### Activity
Every line from the one containing "The height and width of the screenshot is (613, 1024)." to the one containing "Given: Open the 'Has Huobi been flagged' chat" in the records below, both included, must be set down exactly, and no other line.

Entries taken from a collection:
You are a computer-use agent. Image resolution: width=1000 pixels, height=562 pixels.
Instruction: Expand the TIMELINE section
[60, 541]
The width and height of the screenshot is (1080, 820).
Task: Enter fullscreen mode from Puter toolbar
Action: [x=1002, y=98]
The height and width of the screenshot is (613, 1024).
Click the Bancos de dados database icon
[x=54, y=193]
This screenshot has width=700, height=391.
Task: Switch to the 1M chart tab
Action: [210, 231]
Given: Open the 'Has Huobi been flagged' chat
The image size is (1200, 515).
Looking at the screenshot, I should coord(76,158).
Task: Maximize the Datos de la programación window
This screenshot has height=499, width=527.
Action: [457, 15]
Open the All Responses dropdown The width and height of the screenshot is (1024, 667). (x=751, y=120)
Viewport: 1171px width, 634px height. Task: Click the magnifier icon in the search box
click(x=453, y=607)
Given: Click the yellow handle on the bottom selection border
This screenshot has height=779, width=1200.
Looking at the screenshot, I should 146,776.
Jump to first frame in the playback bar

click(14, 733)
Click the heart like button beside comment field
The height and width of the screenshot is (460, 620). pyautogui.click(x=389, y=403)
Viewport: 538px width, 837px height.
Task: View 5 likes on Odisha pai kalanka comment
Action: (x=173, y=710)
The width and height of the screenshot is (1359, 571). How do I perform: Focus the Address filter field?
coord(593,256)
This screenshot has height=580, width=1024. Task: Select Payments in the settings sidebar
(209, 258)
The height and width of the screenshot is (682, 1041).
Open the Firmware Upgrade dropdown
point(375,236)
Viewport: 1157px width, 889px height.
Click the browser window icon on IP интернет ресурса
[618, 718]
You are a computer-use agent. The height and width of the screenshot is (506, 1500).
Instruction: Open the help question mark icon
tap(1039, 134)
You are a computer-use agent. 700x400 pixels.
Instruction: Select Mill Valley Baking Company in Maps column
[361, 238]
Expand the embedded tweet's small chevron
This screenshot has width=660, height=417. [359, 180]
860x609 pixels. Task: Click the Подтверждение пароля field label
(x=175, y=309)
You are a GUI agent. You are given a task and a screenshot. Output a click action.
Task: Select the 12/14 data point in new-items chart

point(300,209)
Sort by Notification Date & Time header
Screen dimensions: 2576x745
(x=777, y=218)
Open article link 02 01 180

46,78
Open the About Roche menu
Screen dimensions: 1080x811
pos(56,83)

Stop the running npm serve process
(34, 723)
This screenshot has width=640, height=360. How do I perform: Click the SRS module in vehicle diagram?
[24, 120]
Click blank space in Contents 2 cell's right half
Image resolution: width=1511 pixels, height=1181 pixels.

### Result for this task
The height and width of the screenshot is (613, 1024).
Click the Bancos de dados database icon
[x=54, y=193]
This screenshot has width=700, height=391.
Task: Switch to the 1M chart tab
Action: [210, 231]
Given: Open the 'Has Huobi been flagged' chat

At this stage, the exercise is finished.